Maslow’s Hierarchy of Needs is a five-level model of human motivation proposing that people are driven to satisfy basic needs before higher ones. Abraham Maslow introduced it in his 1943 paper “A Theory of Human Motivation” and expanded it in his 1954 book Motivation and Personality. The model is conventionally drawn as a pyramid, with the most fundamental needs at the base and the most advanced — the drive to fulfil one’s potential — at the top.

The central idea is that of prepotency: a lower, unmet need tends to dominate attention and motivation until it is reasonably satisfied, at which point the next level up becomes the focus. A person preoccupied with hunger or safety has little energy for esteem or self-fulfilment. Importantly, Maslow himself did not draw the pyramid — it was added by later writers — and he was clear that the levels are not a rigid staircase, a nuance that matters when you evaluate the theory critically.

The five levels of Maslow’s hierarchy

The five levels of Maslow’s hierarchy, from the base of the pyramid upward, are physiological needs, safety needs, love and belonging needs, esteem needs, and self-actualisation. The first four are described as “deficiency needs” (we are motivated to fix what is lacking), while the top level is a “growth need”. The table summarises each level and gives examples.

Level Need type Examples
5. Self-actualisation Growth Realising potential, creativity, personal growth, peak experiences.
4. Esteem Deficiency Respect, status, recognition, self-confidence, achievement.
3. Love & belonging Deficiency Friendship, intimacy, family, a sense of connection.
2. Safety Deficiency Security, health, employment, shelter, stability.
1. Physiological Deficiency Food, water, sleep, warmth, air.

1. Physiological needs

Physiological needs are the biological requirements for human survival — food, water, warmth, air, sleep, and shelter. They sit at the base of the pyramid because, when unmet, they override everything else: a starving or exhausted person cannot meaningfully pursue higher goals. In Maslow’s model these are the most prepotent needs, and they must be reasonably satisfied before the next level becomes a strong motivator.

2. Safety needs

Safety needs are the requirements for security and stability — physical safety, health, financial security, employment, and a predictable environment. Once basic survival is assured, people seek protection from harm and uncertainty. In modern societies these needs often appear as the desire for job security, savings, insurance, and a stable home, rather than literal physical danger.
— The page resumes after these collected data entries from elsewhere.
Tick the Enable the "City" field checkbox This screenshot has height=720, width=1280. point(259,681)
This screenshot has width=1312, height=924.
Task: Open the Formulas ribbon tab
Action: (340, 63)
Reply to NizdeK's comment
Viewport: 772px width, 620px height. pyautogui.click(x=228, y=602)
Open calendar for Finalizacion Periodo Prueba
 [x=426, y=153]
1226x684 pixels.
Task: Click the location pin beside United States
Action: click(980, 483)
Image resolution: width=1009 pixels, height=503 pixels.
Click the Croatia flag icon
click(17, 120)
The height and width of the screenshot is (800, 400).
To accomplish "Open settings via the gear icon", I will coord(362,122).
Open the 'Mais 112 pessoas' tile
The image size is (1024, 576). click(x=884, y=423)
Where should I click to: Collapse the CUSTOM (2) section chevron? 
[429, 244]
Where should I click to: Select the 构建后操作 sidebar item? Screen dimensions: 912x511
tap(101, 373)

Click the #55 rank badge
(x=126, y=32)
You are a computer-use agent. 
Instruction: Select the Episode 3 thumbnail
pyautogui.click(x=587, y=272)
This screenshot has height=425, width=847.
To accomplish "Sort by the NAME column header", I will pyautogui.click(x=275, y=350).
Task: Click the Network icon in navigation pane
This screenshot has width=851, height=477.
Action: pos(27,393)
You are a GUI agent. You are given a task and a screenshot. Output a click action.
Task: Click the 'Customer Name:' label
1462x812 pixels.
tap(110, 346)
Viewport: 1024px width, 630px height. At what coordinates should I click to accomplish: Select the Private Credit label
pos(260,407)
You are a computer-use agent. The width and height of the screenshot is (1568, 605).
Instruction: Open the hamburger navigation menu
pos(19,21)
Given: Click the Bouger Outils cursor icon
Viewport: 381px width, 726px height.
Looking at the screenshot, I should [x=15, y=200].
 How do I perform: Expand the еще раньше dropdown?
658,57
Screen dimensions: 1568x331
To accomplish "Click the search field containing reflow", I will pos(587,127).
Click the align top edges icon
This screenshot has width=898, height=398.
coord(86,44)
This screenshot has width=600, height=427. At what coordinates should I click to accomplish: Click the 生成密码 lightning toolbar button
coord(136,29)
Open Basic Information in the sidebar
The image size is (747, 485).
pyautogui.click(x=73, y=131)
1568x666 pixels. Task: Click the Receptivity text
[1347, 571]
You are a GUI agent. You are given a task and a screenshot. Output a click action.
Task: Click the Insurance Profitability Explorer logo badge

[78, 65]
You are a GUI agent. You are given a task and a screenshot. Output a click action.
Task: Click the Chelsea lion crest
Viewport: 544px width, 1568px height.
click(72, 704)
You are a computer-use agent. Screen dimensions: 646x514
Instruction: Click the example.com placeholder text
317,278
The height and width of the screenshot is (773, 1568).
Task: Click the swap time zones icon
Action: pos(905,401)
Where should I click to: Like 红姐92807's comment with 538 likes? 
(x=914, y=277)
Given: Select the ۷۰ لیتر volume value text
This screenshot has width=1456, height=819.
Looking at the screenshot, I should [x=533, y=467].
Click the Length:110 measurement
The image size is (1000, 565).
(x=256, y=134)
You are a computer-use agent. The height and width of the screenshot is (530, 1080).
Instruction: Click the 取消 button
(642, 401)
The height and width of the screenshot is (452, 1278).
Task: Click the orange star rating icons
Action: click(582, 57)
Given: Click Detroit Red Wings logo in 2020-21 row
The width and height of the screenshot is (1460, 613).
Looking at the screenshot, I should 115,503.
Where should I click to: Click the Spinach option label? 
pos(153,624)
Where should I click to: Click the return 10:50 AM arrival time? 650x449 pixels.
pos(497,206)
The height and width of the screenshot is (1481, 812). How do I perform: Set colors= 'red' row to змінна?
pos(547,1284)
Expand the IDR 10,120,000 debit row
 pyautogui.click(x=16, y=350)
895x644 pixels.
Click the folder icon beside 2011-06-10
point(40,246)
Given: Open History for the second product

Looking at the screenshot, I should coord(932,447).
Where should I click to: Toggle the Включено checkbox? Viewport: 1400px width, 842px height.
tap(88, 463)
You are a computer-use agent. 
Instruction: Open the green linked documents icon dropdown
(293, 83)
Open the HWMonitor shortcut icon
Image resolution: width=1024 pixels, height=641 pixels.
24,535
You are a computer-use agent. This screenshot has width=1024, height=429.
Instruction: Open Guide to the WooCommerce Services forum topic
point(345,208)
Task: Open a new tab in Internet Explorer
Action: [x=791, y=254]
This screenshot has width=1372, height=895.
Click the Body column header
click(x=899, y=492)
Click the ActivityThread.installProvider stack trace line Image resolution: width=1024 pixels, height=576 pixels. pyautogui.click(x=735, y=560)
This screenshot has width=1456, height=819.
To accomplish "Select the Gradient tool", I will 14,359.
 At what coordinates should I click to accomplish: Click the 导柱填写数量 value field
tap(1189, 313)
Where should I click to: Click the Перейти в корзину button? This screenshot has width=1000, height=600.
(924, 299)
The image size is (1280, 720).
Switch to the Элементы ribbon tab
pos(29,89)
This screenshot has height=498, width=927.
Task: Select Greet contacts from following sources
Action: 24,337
3. Love and belonging needs

Love and belonging needs are the social requirements for connection — friendship, intimacy, family, and a sense of belonging to a group. Maslow argued that humans are fundamentally social and that, once physiological and safety needs are met, the absence of warm relationships becomes a powerful source of motivation. Loneliness and social isolation are, in this framework, genuine unmet needs rather than mere preferences.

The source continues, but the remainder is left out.